- _Consigne_
Poursuivez l'article sur les riffs de David Roback, de Clay Allison à Opal, en reprenant juste après sa dernière phrase.
======== Extrait
Sur les Riffs de David Roback : de Clay Allison à Opal

Si le Blues et la Folk ne viennent pas de “quelque part” au sens déterministe du terme, ils sont bien les fruits d’un entrelacs de moments et d’endroits, d’un ensemble de drames et d’histoires humaines, et de l’Histoire d’une partie de l’humanité. Et parce que la nature de ces musiques est profondément populaire, elles sont en constant flux. Se transformant et s’exprimant au gré de leurs interprètes, échappant à toute notion de canon ou de propriété si chères à nous autres occidentaux avides de classifications et de cartographies.

C’est ainsi que parmi une infinité d’exemples, on peut trouver toute une scène de musiciennes et musiciens blancs et urbains des abords de Los Angeles s’approprier nombre de traits de la folk et du blues, pour en sortir quelque chose de nouveau en rétribution.

Nous avions parlé de Opal comme l’une des formations notables du Paisley Underground, et de leur unique album Happy Nightmare Baby. Comme je l’avais alors évoqué, la réalité est légèrement plus complexe car Opal a été une entité mutante ayant répondu à plusieurs noms au fil du temps. Ses deux parents sont des piliers du Paisley Underground : Dream Syndicate, formidable groupe encore actif de nos jours dont est issue Kendra Smith, et Rain Parade, premier groupe connu de David Roback. Le duo se rejoint pour former leur projet sous le nom de Clay Allison vers 1983.

Si Clay Allison n’ont officiellement sorti qu’un petit EP avant de changer de patronyme pour Opal en 1984, leur activité a été extrêmement riche. Sous l’impulsion du label Rough Trade, une première compilation sobrement intitulée Early Recordings voit le jour en 1989, réunissant les titres de l’époque Clay Allison et des débuts de Opal, avant la sortie de l’album. En 2006, un second volume est édité par Rough Trade, compilant des raretés allant de samplers en B-sides, de titres pour compilations de magazines en enregistrements live. Et grâce aux passionnés de tous horizons, des bootlegs ont circulé entre disques non officiels et uploads sur Youtube.

Ces enregistrements couvrant la période Clay Allison ainsi que les nombreux “à-côtés” édités sous Opal sont de véritables trésors de la musique américaine. Si Happy Nightmare Baby fait la part belle au blues sensuel et aux guitares puissantes, ces Early Recordings révèlent toutes les influences folk et psyché du duo de choc, de Neil Young au Velvet Underground, de Bob Dylan à Leonard Cohen.

L’unique clip de Opal, plein de naïveté et d’insouciance.

Comment ne pas se laisser emporter par la douceur teintée de profonde mélancolie de Empty Box Blues, My Only Friend ou du formidable I called Erin ? La voix de Kendra Smith est parfaite dans son honnêteté et sa simplicité. Une voix assez grave et suave, un chant posé et simple ; Kendra n’est pas une chanteuse professionnelle, c’est une femme qui vit, qui fume probablement, qui connaît les joies et les tristesses du quotidien. Elle n’en possède pas moins une voix entraînée et parfaitement maîtrisée, qui m’évoque notre intouchable Françoise Hardy lorsqu’elle monte un peu plus dans les aigus et dans la douceur sur des morceaux comme Grains of Sand, sur la reprise de Sisters of Mercy de Cohen, ou sur le très psychédélique et très sombre Lisa’s Funeral.
================
======== Documents sources
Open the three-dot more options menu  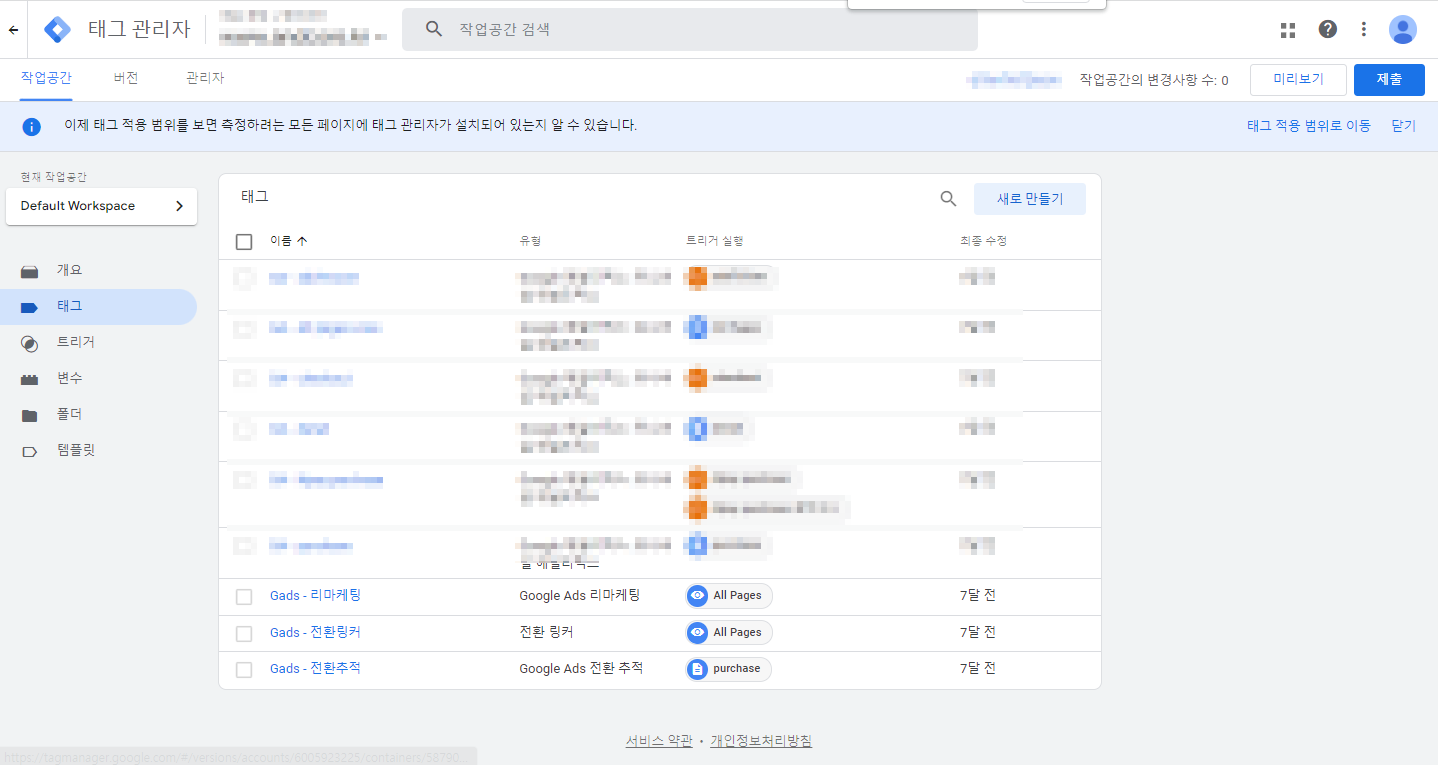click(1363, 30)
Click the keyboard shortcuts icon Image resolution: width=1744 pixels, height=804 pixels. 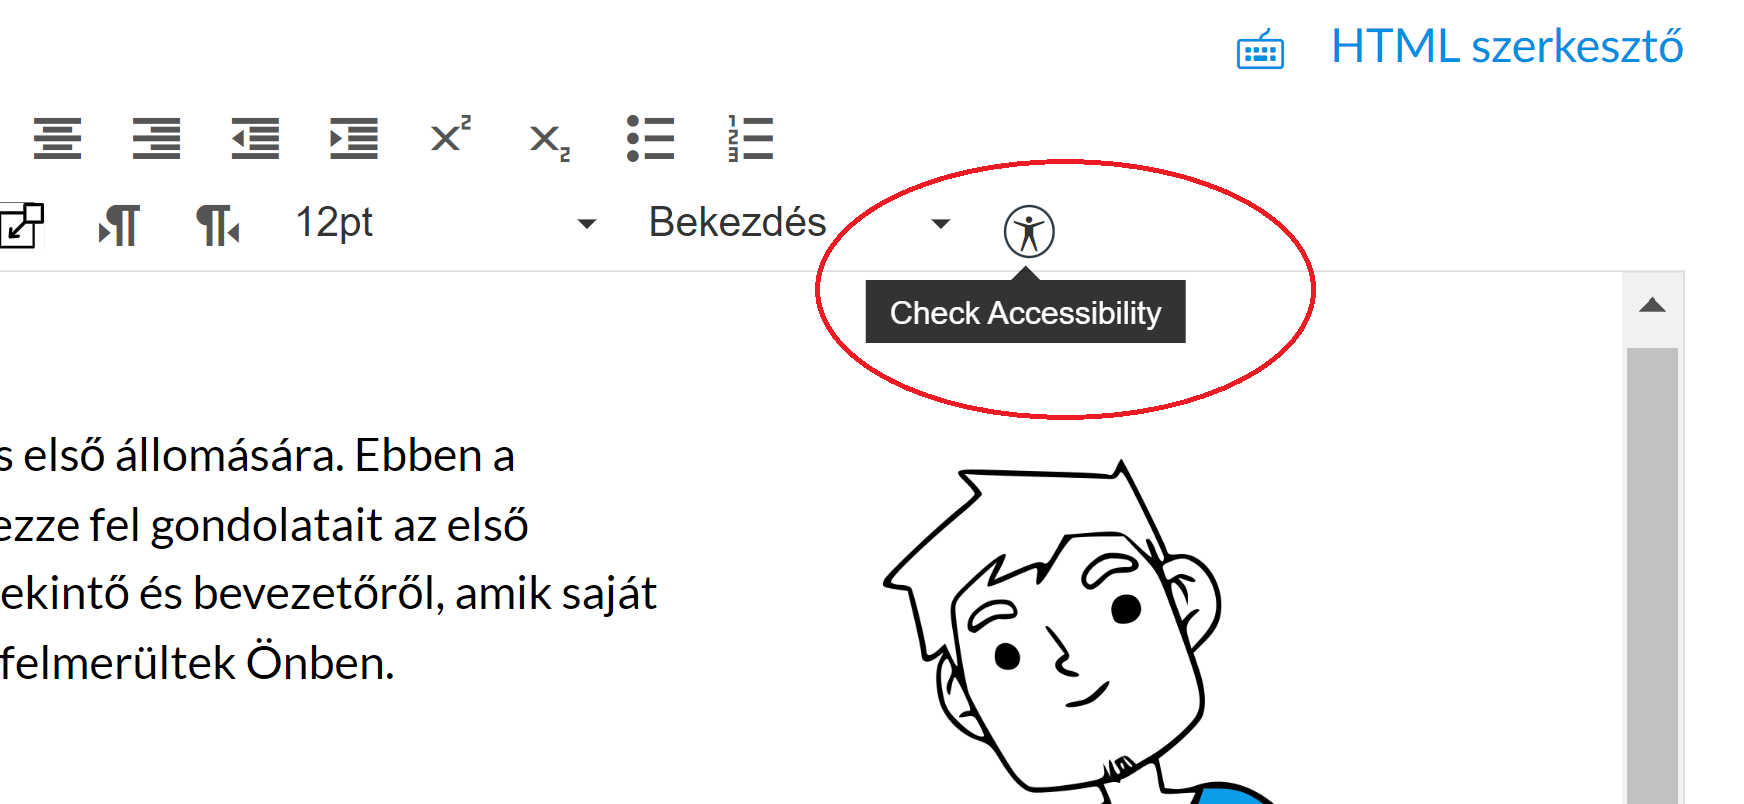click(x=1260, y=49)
================
- _Réponse_
L’éternelle Kendra Smith.

Lisa’s Funeral sur lequel Roback s’exprime avec gravité sur sa guitare, un morceau incroyable entrelaçant des riffs plombants avec des plans ouverts, froids et saturés qu’on croirait sortis du post-punk Manchester, le tout souligné par de l’orgue Hammond ; de la Funeral Psych Wave.

La patte de David Roback se reconnaît dans ces riffs en volutes superposées et ouvertes, mais puisant dans un répertoire moins saturé, dans des blues plus légers ou dans le rock folk de Neil Young – influence particulièrement évidente sur My Canyon Memory par exemple – ou bien allant sur le psychédélisme lent, cosmique, empreint de fascination pour l’esthétique Hindoue notamment sur le formidable Brigit On Sunday : percussions orientalisantes, modulations à la guitare, ambiance ritualistique aux synthés, discrètes fioritures au clavecin… On n’est pas très loin de Dead Can Dance dans l’esprit.

Plus folk, plus doux et plus diversifié par nature, ce recueil de Early Recordings est l’héritage de Opal tout autant que Happy Nightmare Baby. Un “must have” qui a remis en lumière Opal pour le meilleur ; une entité étrange, hors du temps et des canons, nourrie par la folk psyché, le blues et le punk, presque alternative avant l’heure. Malheureusement je ne peux que vous proposer de l’écouter à la mémoire de son créateur, désormais disparu.

David Roback (1958-2020) a eu une vie artistique bien remplie qui ne s’est pas arrêtée en 1987 avec Opal, et dont on reparlera ; qu’il repose en paix après avoir apporté sa pierre à la folk, au blues, aux musiques qu’il aimait.